Auto-renew, unless noted as a-la-carte above
Top-of-page placement in selected product category. On rotation with up to 5 total brands, equal share of voice for each.
Company must provide graphic elements, copy, and destination URL in adherence with the Leafly Ad Guidelines. Leafly to assemble final ads.
Photo Licensing

Auto-renew, unless noted as a-la-carte above
Custom Image License.
During the term specified in the Service Order, Leafly grants Company the non-exclusive, non-transferable right to use the image designated on Company’s website specified in the Service Order the “Image”) and on Company’s social media channels.  Upon expiration of the Term, Company’s right to use the Image will terminate, provided, that any work created by Company during the Term that incorporates the Image (the “End Product”) may remain on Company’s website and social media channels as part of the final work, without modification.  The Image shall be considered Leafly IP for purposes of the Master Services Agreement.
No alteration. Company may not modify or otherwise alter an Image.
Attribution. Company shall provide a photo credit wherever the Image is published utilizing the following credit line: [Photographer’s Name]/Leafly.  In addition, where Images are used on social media, Company agrees to tag LEAFLY in its caption.
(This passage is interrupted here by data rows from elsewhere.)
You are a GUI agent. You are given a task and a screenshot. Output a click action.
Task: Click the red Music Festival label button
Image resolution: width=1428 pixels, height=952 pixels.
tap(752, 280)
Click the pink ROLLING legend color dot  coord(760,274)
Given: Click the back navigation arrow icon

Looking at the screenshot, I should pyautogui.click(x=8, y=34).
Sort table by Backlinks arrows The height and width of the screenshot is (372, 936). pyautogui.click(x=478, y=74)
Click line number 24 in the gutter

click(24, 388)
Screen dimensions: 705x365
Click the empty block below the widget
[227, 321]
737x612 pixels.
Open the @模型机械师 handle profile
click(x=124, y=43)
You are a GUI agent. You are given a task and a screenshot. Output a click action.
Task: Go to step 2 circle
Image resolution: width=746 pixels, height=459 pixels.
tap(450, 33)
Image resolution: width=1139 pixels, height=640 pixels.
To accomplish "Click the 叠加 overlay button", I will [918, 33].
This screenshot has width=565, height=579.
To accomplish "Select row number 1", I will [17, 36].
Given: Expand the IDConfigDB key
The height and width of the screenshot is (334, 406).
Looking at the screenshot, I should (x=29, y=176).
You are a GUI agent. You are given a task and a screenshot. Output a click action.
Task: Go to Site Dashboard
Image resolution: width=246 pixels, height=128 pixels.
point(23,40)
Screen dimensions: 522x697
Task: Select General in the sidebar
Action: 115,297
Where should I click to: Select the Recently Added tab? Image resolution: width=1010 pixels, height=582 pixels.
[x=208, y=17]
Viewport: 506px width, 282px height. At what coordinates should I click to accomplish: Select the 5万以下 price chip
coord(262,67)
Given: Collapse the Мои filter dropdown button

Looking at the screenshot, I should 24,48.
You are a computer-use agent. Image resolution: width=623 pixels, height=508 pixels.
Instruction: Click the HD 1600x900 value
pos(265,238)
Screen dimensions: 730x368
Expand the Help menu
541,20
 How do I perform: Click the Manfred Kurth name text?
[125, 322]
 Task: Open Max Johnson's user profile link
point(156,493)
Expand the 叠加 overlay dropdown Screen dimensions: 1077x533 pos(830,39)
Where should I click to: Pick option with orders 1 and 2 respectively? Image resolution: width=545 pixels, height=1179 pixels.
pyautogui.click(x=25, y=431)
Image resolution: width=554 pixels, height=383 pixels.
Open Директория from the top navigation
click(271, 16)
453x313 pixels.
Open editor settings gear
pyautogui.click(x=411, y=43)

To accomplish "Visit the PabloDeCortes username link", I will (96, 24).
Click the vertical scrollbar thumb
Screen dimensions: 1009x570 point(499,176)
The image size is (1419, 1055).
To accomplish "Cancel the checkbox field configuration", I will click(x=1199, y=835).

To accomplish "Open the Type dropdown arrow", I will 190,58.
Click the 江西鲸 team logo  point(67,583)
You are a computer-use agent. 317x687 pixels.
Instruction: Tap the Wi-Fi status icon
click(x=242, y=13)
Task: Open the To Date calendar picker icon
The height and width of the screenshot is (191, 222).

No Releases. All images are provided with no releases (e.g., property and model releases), other than permission to use the copyrighted Image.  It is Company’s responsibility to determine whether a release is needed for its specific use and to obtain all necessary releases for use of the Image. 
Withdrawal Obligations. Upon notice from Leafly, or upon Company’s knowledge, that the Image may be subject to a claim of infringement of a third party’s right, Leafly may require Company to immediately, and at Company’s own expense, cease using the Image, delete or destroy any copies of the Image and Leafly agrees to provide Company with a replacement Image at Leafly’s expense.
Site-Wide Banner Take-OverText-only ad placement on every Leafly website page (desktop and mobile web) for a designated timeframe.Must link to a page on page (ingress).
Company must provide ad copy. Ad copy is subject to approval by Leafly, and may require edits to adhere to Leafly brand guidelines.